BRIEF
Only an exact copy is wanted: the lines from the one holding "Where should I" through the last line below, minus the pictures.

>>

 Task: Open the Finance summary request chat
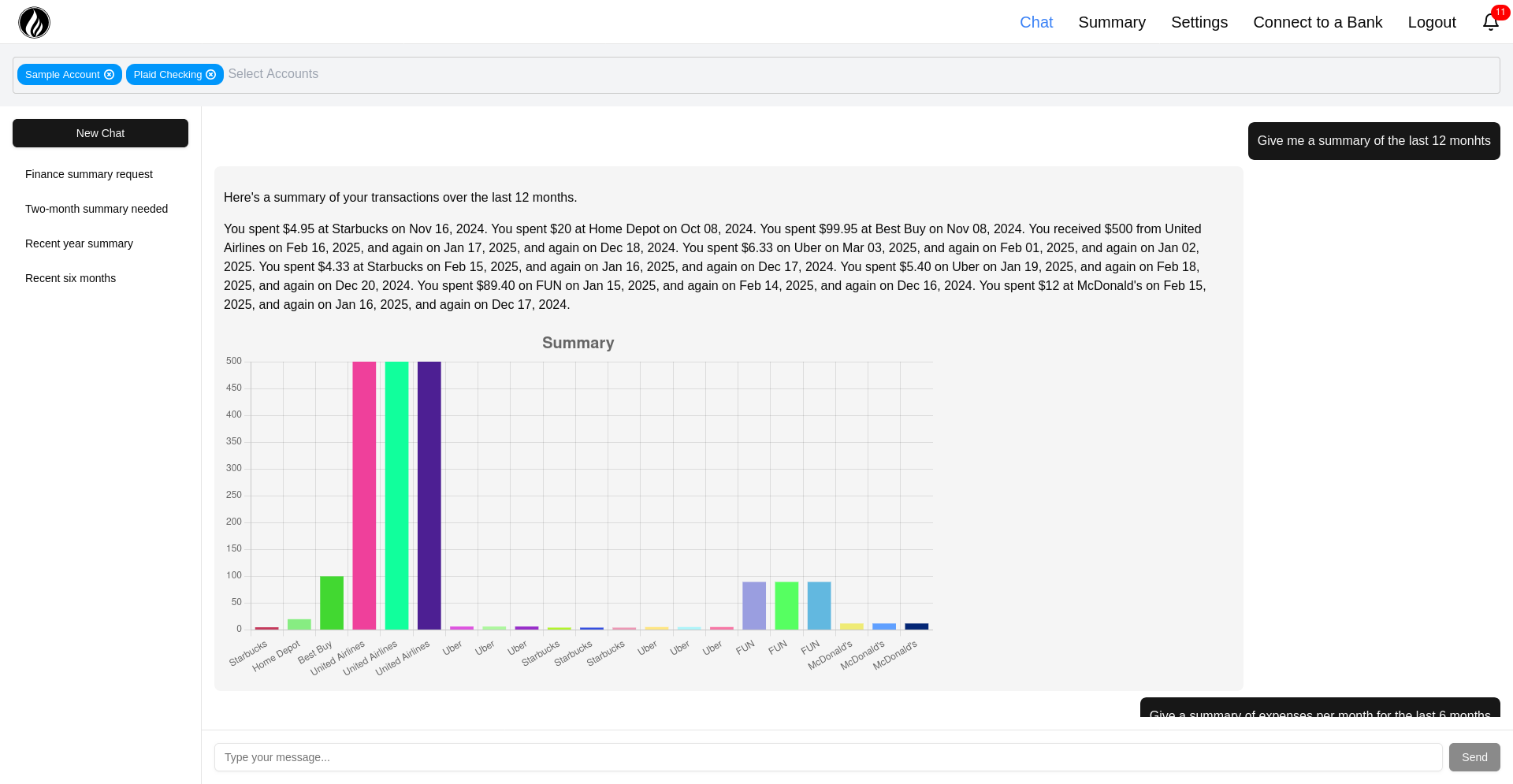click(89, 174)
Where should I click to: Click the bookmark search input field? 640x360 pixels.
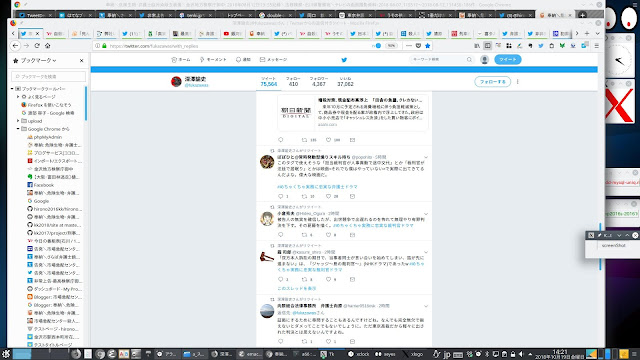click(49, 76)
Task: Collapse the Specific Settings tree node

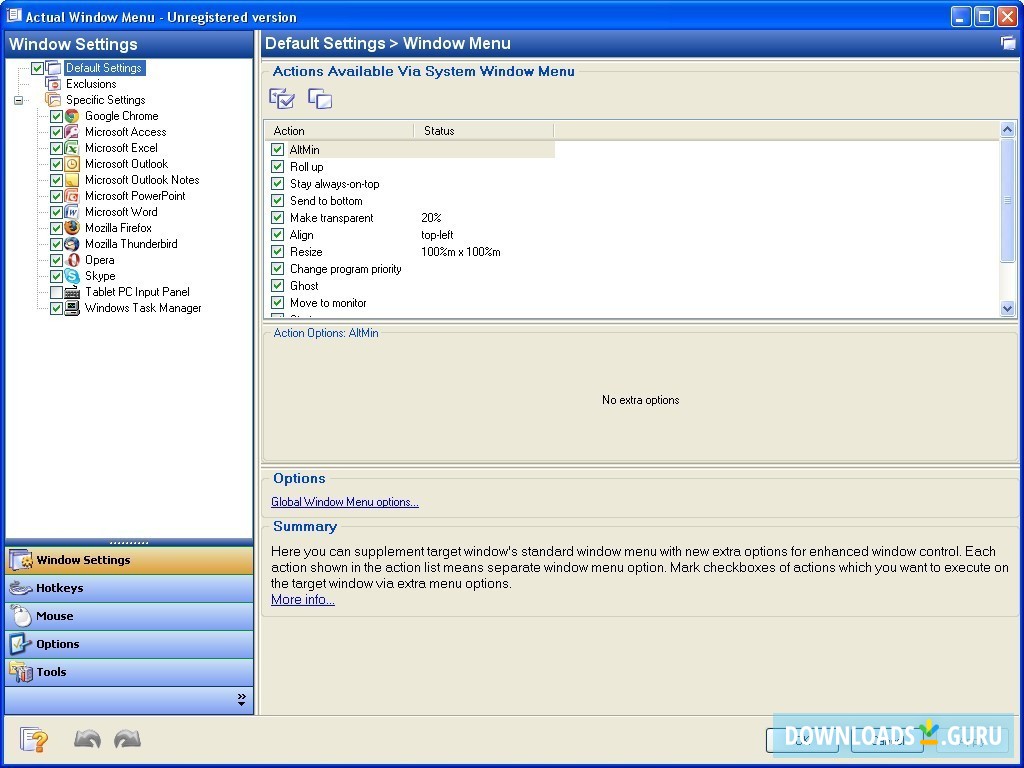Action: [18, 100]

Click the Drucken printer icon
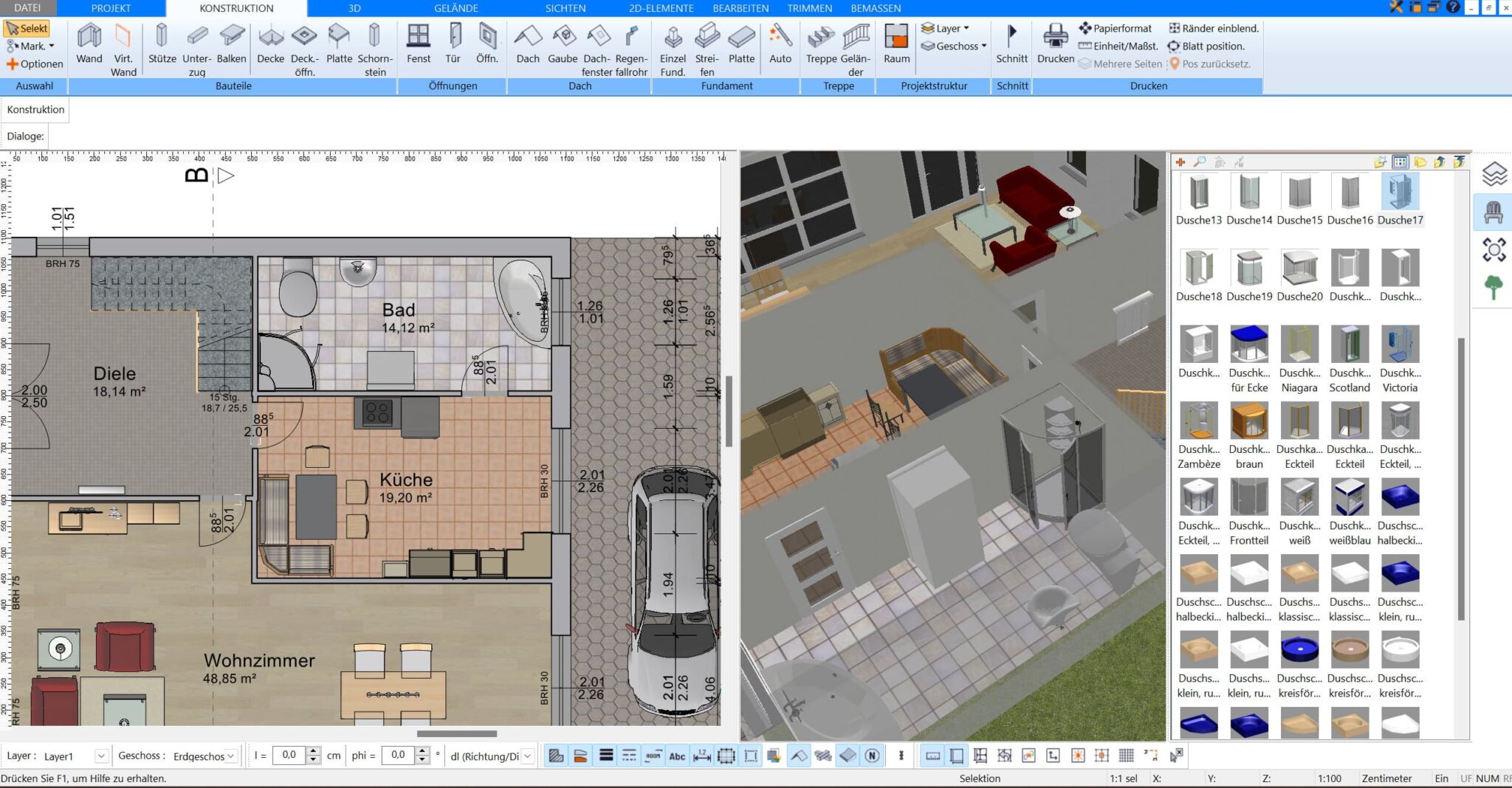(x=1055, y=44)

<<

RESPONSE TO THE TASK
Where should I click to: Click the bookmark search input field? 640x360 pixels.
click(49, 76)
Task: Collapse the Specific Settings tree node

Action: [18, 100]

Click the Drucken printer icon
(x=1055, y=44)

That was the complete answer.